Doing justice to the justice

Star Wars actress takes on Ginsburg in new biopic

- LINDSEY BAHR

The Ruth Bader Ginsburg film On the Basis of Sex was about to fall apart when Felicity Jones got her hands on the script. The origin story about the future Supreme Court justice, written by Ginsburg ’s nephew Daniel Stiepleman, had been in various stages of developmen­t since 2012, looking for the right star (Natalie Portman was originally attached), the right director (Mimi Leder could only do it after finishing the third season of the HBO show The Leftovers) and the right time to finally hit go. But it was looking wobbly again, and they needed an answer fast. The British actress, fresh off the Star Wars film Rogue One, had been looking for a project about a woman and her career and had recently become familiar with Justice Ginsburg, whose celebrity has grown of late. And Ginsburg, who had seen Jones in her Oscarnomin­ated role in The Theory of Everything, had already given her informal approval to cast Jones. (“I think the only thing she was nervous about was getting rid of that English accent,” laughed Leder.) Jones read it in a weekend, said yes, and, finally, the stars had aligned. The film was happening. “I didn’t take it on lightly,” said Jones, despite her quick answer. “It was really intimidati­ng at first. Like gosh, how do I do justice to this person?”

Ginsburg didn’t have advice for Jones when they met (“She said, ‘I’ve seen your work, and I know you can do it,’” Jones said.) But she did have one request for the filmmakers: That they would be absolutely precise in capturing the law. Can you blame her?

On the Basis of Sex follow’s the 2018 documentar­y RBG, which premièred at Sundance last January and went on to become a modest box-office phenomenon.
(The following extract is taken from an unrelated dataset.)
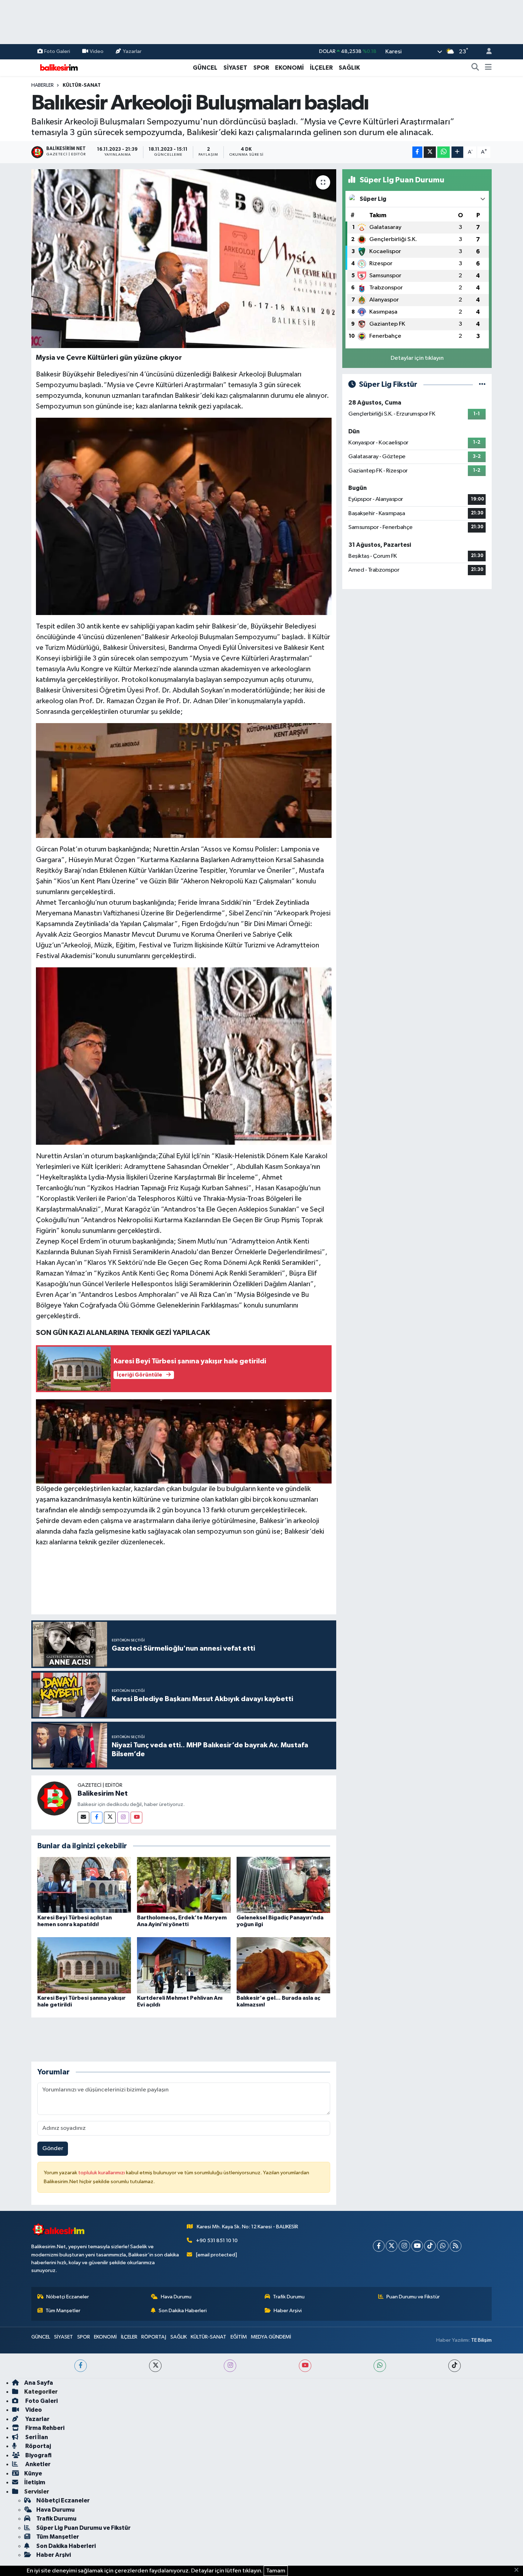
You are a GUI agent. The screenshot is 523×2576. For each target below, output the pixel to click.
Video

This film is compliment­ary to the documentar­y and focuses in on two very specific parts of Ginsburg ’s early days in law, long before she would go on to be confirmed as an associate justice in 1993: First as one of the few female students at Harvard Law School in the mid1950s, and then as a professor at Rutgers in the 1960s when she started getting involved with gender discrimina­tion cases with the American Civil Liberties Union. It shows Ginsburg ’s incredible work ethic and instances of the adversity she faced from both her professors and potential employers.

“It’s very much about showing how someone becomes the icon that they are today. She didn’t come out fully formed at 85. You see the struggle it takes,” Jones said. “She was constantly put in situations where she had to battle on every front with her faith, with her gender, where she was from.” It helped inform how Jones, 35, would craft Ginsburg ’s voice, which in those days, at least publicly, was more mid-Atlantic than the heavier Brooklyn accent many are familiar with today.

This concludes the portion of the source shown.